=== Given records ===
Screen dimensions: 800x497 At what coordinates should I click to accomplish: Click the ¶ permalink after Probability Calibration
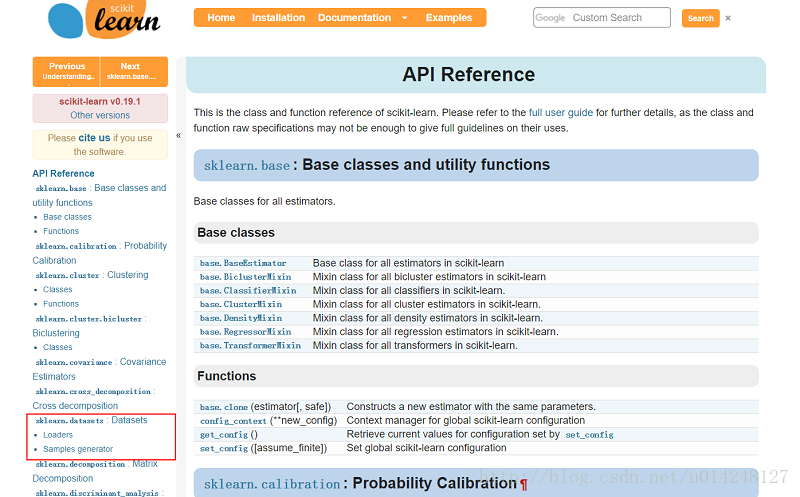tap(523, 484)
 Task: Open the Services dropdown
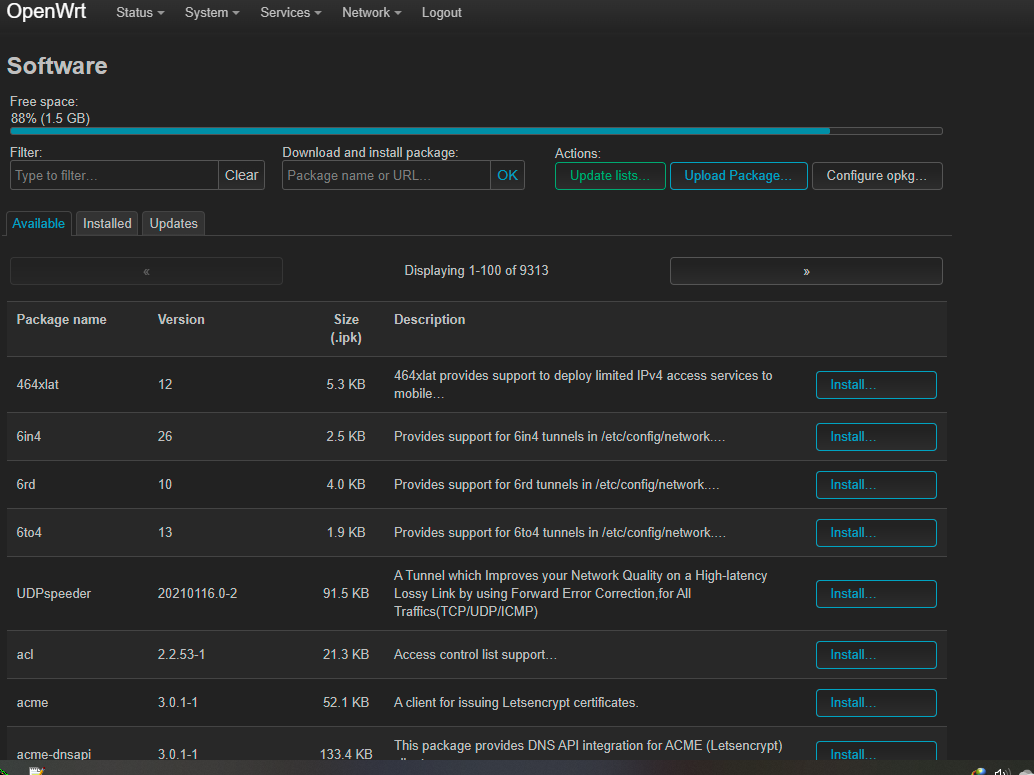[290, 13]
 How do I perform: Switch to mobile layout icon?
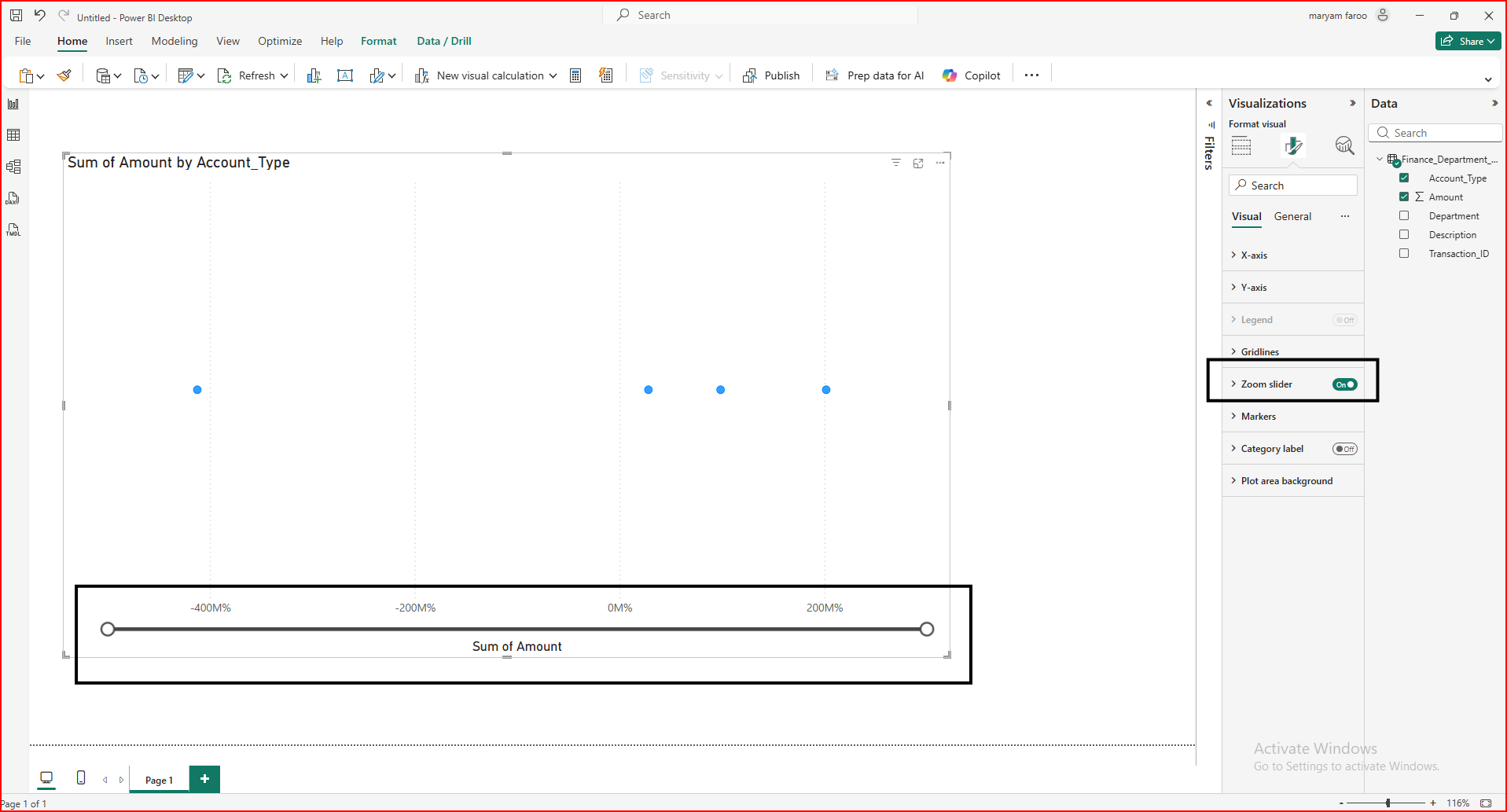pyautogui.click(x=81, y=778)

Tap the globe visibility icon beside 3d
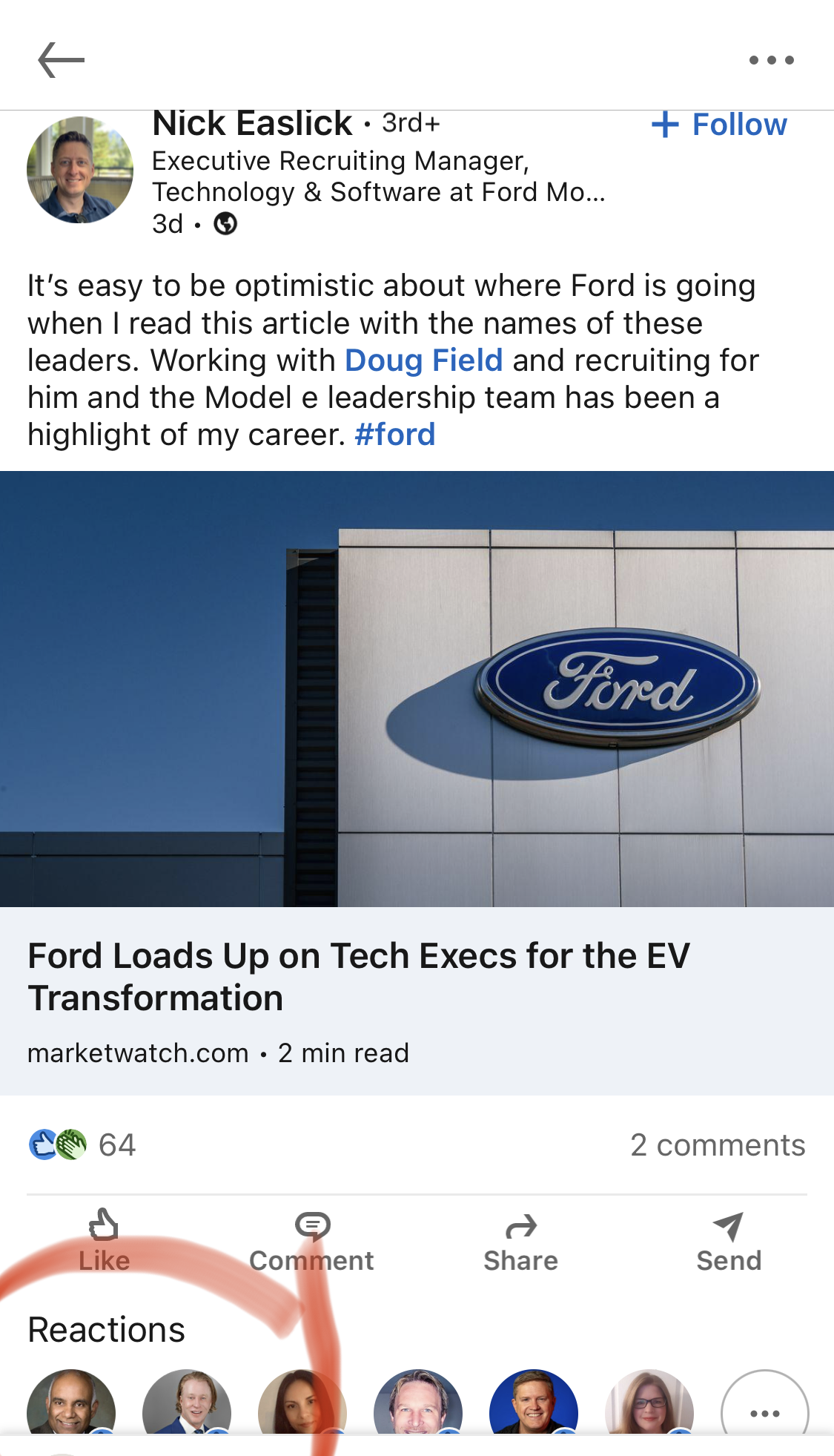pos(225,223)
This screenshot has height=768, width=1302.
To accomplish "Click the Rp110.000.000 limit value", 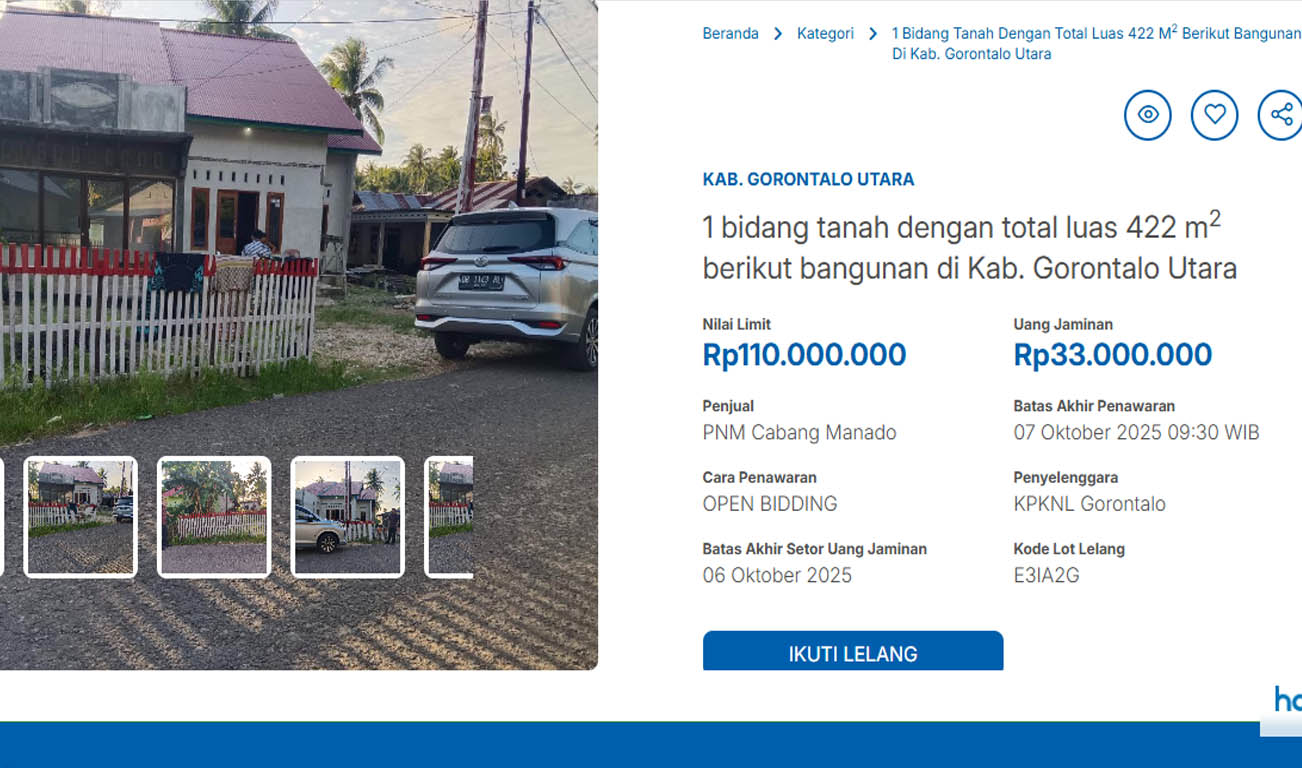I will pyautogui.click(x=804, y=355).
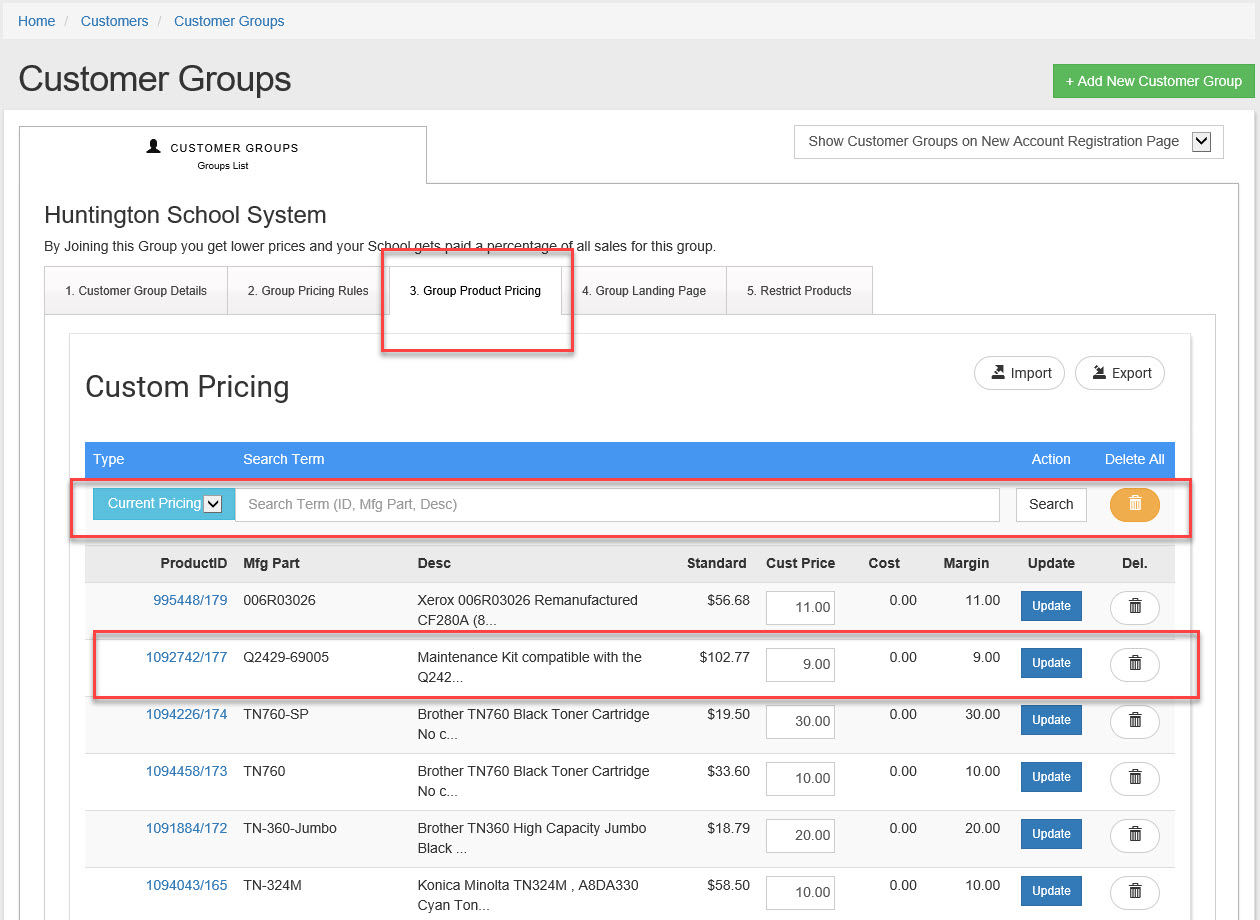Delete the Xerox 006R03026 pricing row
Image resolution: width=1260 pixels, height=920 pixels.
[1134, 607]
===
» **Instructions to follow**:
Without the pictures, repeat the entries above line by line, from the first through the one that contains "This screenshot has height=768, width=1302.", both ends included.

» **Finished task**:
Screen dimensions: 800x497 At what coordinates should I click to accomplish: Click the ¶ permalink after Probability Calibration
tap(523, 484)
 Task: Open the Services dropdown
[290, 13]
 How do I perform: Switch to mobile layout icon?
pyautogui.click(x=81, y=778)

Tap the globe visibility icon beside 3d
pos(225,223)
This screenshot has height=768, width=1302.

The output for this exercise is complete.